Although the draft opinion denies that it could ‘be understood to cast doubt on precedents that do not concern abortion’, rights advocates fear it threatens a swathe of rights.

David Janovsky, Program Manager and an analyst for the Constitution Project of the Project on Government Oversight, says ‘there’s a notion that rights that have not been explicitly mentioned in the Constitution and Bill of Rights and that are not deeply rooted in the nation’s history are perhaps now up for grabs because of the reasoning articulated in this draft’.

He adds, ‘to the extent that the draft opinion indicates that those kinds of rollbacks are now on the table, that is very troubling’.

The draft’s final section creates a new standard for abortion regulation, enabling restrictions for ‘legitimate reasons’ and claiming courts cannot ‘substitute their social and economic beliefs for the judgment of legislative bodies’.

Laws regulating abortion would be entitled to a ‘strong presumption of validity’, sustained ‘if there is a rational basis on which the legislature could have thought that it would serve legitimate state interests’, which include ‘respect for and preservation of prenatal life at all stages of development’.

If this opinion becomes the Court’s verdict, 26 states are certain or likely to ban abortion, according to Guttmacher Institute analysis.
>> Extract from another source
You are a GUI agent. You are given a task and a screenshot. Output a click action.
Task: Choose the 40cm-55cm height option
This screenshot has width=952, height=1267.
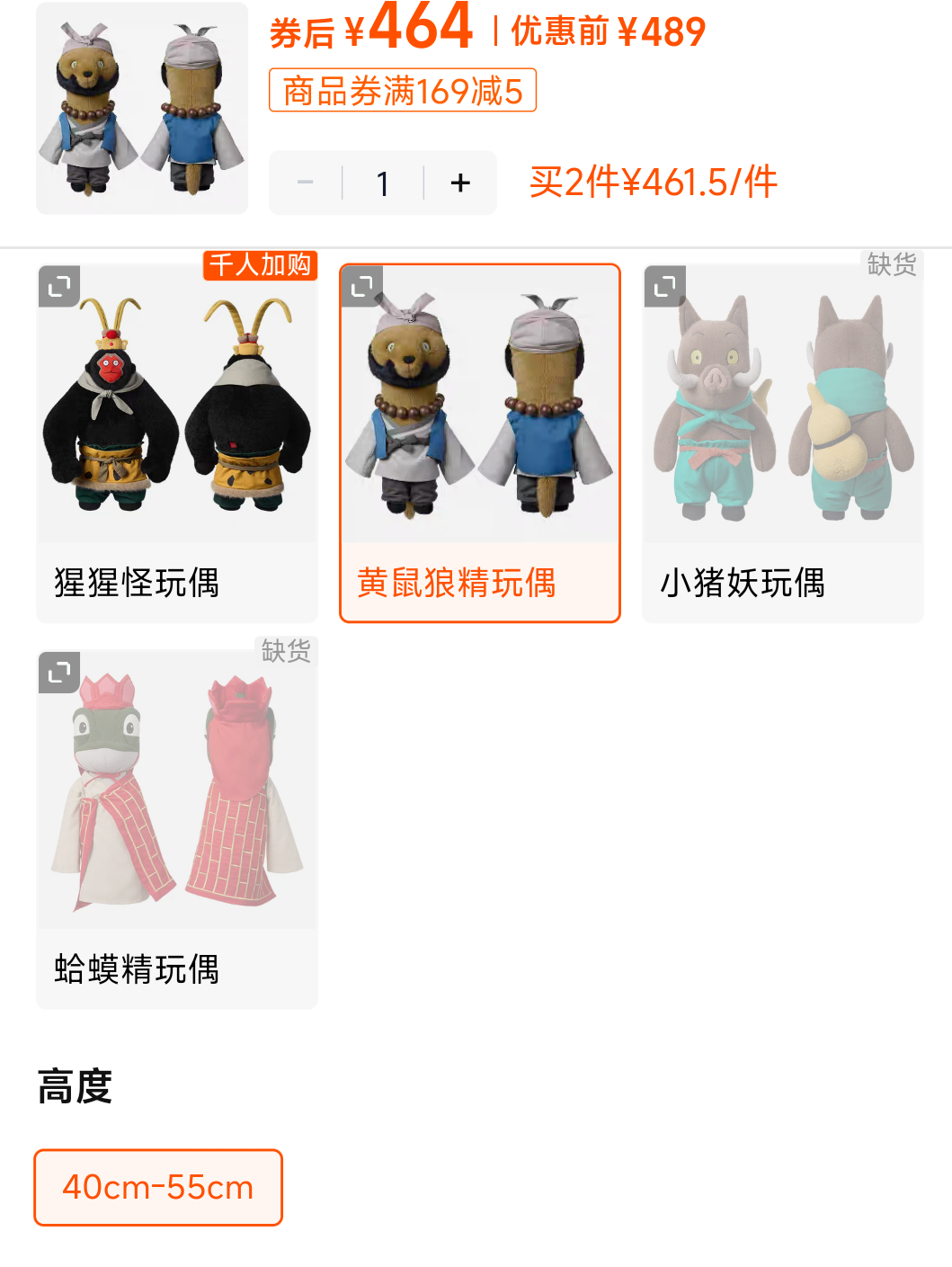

Twenty-one of these have ‘trigger’ laws or constitutional amendments enabling them to ban abortion almost immediately if Roe falls.

Even while Roe and Casey stand, state legislatures have introduced targeted regulations of abortion providers that force their closure, banned certain abortion procedures and required that providers and patients follow processes not backed by science. States like Texas and Oklahoma have avoided judicial scrutiny by introducing pre-viability bans enforced by civilians.

‘On thing to watch if Roe is overturned is the criminalization of abortion and where states go with that,’ says Matt Kaiser, Vice-Chair of the IBA Criminal Law Committee and a partner at KaiserDillon. ‘Broadly speaking there are two things to watch: whether states criminalize providing or facilitating an abortion and, separately, whether states criminalize receiving an abortion and what exceptions or defenses are available to a person who is being prosecuted for receiving an abortion.’

For Kaiser, it would be remarkable if a state were to make it a crime to receive any abortion, including to save the life of the mother or in cases of incest, ‘but we’ll have to see how aggressive states want to be,’ he says.